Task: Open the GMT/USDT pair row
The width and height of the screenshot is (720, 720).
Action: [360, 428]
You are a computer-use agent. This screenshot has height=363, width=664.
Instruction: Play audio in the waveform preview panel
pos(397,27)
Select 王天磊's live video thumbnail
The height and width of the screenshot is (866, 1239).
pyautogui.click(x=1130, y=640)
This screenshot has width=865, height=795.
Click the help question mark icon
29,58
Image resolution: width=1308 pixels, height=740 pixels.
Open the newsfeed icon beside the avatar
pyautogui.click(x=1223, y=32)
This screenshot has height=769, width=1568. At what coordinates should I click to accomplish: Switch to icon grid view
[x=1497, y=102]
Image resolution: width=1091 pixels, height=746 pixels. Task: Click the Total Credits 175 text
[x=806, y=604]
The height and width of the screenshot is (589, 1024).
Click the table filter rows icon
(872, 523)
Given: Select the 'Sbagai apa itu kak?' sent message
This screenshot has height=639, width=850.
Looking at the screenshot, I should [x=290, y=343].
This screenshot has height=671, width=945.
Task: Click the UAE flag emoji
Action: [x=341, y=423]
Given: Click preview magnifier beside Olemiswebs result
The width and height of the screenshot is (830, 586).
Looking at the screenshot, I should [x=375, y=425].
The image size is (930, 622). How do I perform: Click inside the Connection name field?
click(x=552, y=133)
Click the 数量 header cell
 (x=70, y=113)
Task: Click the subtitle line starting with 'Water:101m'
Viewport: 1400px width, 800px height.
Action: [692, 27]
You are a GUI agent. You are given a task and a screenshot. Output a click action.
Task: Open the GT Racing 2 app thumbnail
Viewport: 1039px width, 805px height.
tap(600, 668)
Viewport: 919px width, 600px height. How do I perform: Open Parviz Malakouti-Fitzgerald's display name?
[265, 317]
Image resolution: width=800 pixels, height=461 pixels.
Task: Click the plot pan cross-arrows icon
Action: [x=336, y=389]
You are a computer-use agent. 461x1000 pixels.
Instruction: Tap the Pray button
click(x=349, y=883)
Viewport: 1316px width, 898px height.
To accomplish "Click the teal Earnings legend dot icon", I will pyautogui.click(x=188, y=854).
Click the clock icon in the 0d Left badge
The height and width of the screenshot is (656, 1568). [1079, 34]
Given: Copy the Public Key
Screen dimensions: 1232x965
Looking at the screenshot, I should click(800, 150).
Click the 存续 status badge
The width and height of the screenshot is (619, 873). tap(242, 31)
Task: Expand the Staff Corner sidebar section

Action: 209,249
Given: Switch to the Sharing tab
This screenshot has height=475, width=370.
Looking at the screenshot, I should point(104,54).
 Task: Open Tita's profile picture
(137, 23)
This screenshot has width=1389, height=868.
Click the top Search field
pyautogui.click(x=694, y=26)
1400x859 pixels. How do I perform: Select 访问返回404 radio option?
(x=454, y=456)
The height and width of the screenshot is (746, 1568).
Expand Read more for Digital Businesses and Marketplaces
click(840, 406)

------------------------

TASK DETAILS:
Swap every "Instruction" in the rows above for "Goal" and give all the rows again, leaving everything else unchanged.

THE ANSWER:
Task: Open the GMT/USDT pair row
The width and height of the screenshot is (720, 720).
Action: [360, 428]
You are a computer-use agent. This screenshot has height=363, width=664.
Goal: Play audio in the waveform preview panel
pos(397,27)
Select 王天磊's live video thumbnail
The height and width of the screenshot is (866, 1239).
pyautogui.click(x=1130, y=640)
This screenshot has width=865, height=795.
Click the help question mark icon
29,58
Image resolution: width=1308 pixels, height=740 pixels.
Open the newsfeed icon beside the avatar
pyautogui.click(x=1223, y=32)
This screenshot has height=769, width=1568. At what coordinates should I click to accomplish: Switch to icon grid view
[x=1497, y=102]
Image resolution: width=1091 pixels, height=746 pixels. Task: Click the Total Credits 175 text
[x=806, y=604]
The height and width of the screenshot is (589, 1024).
Click the table filter rows icon
(872, 523)
Given: Select the 'Sbagai apa itu kak?' sent message
This screenshot has height=639, width=850.
Looking at the screenshot, I should [x=290, y=343].
This screenshot has height=671, width=945.
Task: Click the UAE flag emoji
Action: [x=341, y=423]
Given: Click preview magnifier beside Olemiswebs result
The width and height of the screenshot is (830, 586).
Looking at the screenshot, I should [x=375, y=425].
The image size is (930, 622). How do I perform: Click inside the Connection name field?
click(x=552, y=133)
Click the 数量 header cell
 (x=70, y=113)
Task: Click the subtitle line starting with 'Water:101m'
Viewport: 1400px width, 800px height.
Action: [692, 27]
You are a GUI agent. You are given a task and a screenshot. Output a click action.
Task: Open the GT Racing 2 app thumbnail
Viewport: 1039px width, 805px height.
tap(600, 668)
Viewport: 919px width, 600px height. How do I perform: Open Parviz Malakouti-Fitzgerald's display name?
[265, 317]
Image resolution: width=800 pixels, height=461 pixels.
Task: Click the plot pan cross-arrows icon
Action: [x=336, y=389]
You are a computer-use agent. 461x1000 pixels.
Goal: Tap the Pray button
click(x=349, y=883)
Viewport: 1316px width, 898px height.
To accomplish "Click the teal Earnings legend dot icon", I will pyautogui.click(x=188, y=854).
Click the clock icon in the 0d Left badge
The height and width of the screenshot is (656, 1568). [1079, 34]
Given: Copy the Public Key
Screen dimensions: 1232x965
Looking at the screenshot, I should click(800, 150).
Click the 存续 status badge
The width and height of the screenshot is (619, 873). tap(242, 31)
Task: Expand the Staff Corner sidebar section

Action: 209,249
Given: Switch to the Sharing tab
This screenshot has height=475, width=370.
Looking at the screenshot, I should point(104,54).
 Task: Open Tita's profile picture
(137, 23)
This screenshot has width=1389, height=868.
Click the top Search field
pyautogui.click(x=694, y=26)
1400x859 pixels. How do I perform: Select 访问返回404 radio option?
(x=454, y=456)
The height and width of the screenshot is (746, 1568).
Expand Read more for Digital Businesses and Marketplaces
click(840, 406)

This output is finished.